**THE TASK**:
Your output should be exactly the lines from the one containing "Image resolution: width=819" through the final line of the records, both included, with every picture left out.

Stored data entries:
+ + + + +
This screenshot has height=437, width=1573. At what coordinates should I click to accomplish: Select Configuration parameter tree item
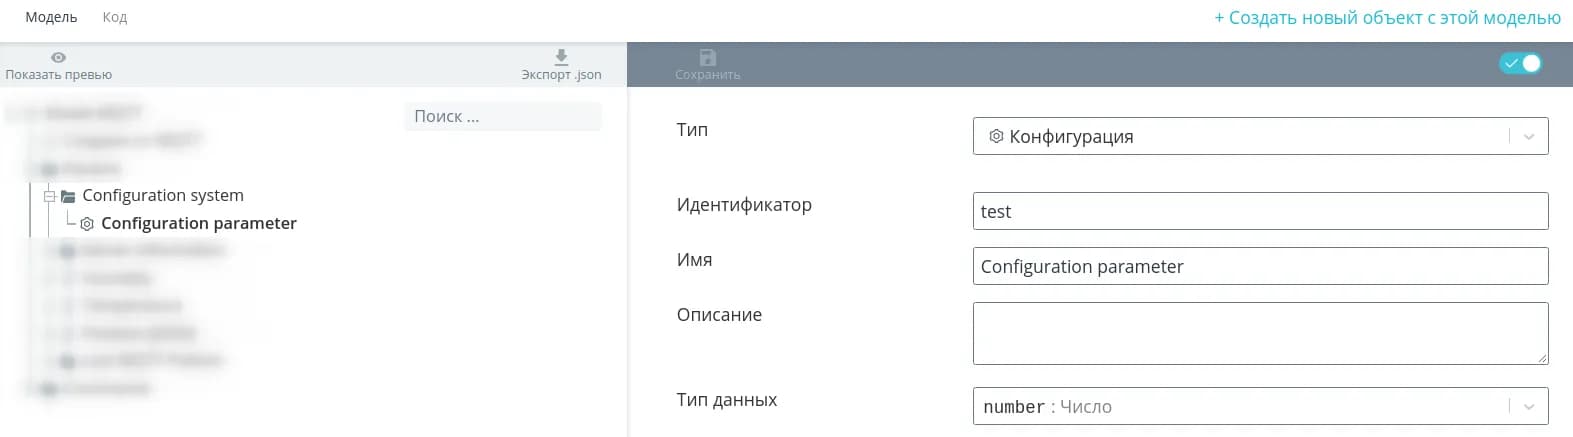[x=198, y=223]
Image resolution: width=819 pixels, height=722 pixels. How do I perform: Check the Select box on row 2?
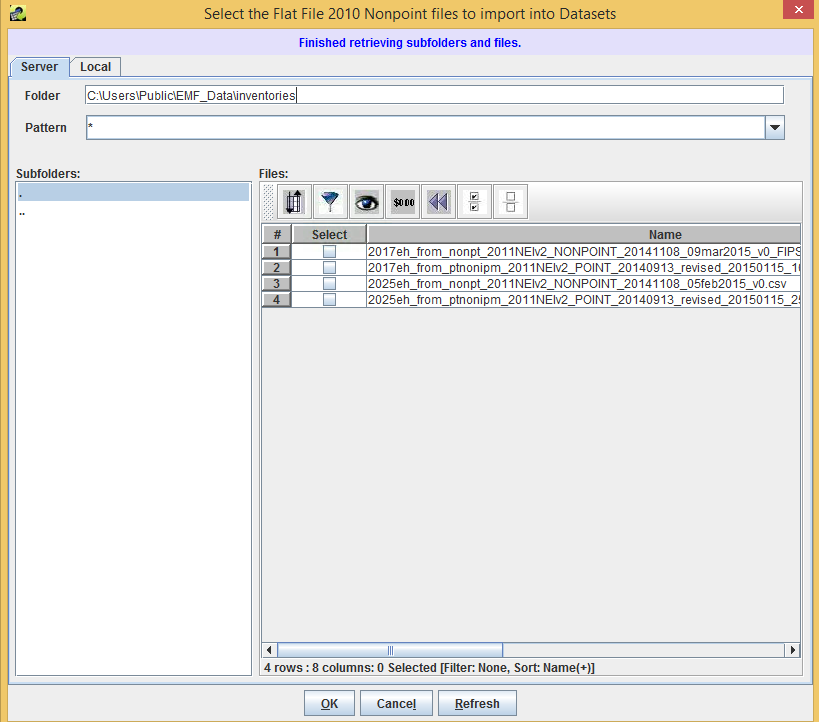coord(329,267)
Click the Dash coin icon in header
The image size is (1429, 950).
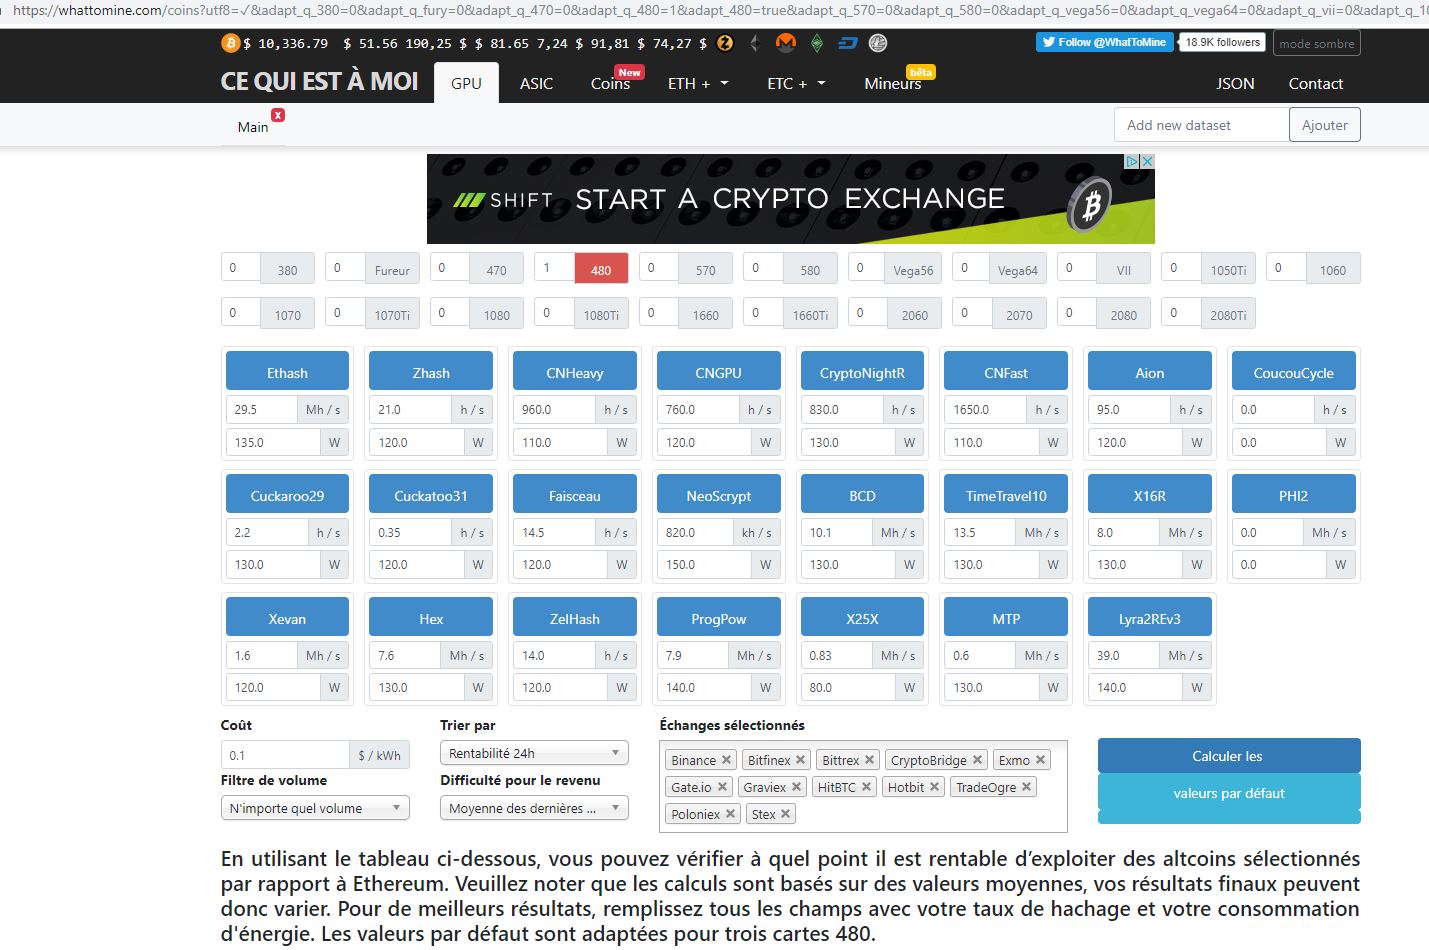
+ + + + +
**WRITTEN ANSWER**:
Image resolution: width=819 pixels, height=722 pixels. How do I perform: Check the Select box on row 2?
coord(329,267)
Click the Dash coin icon in header
The image size is (1429, 950).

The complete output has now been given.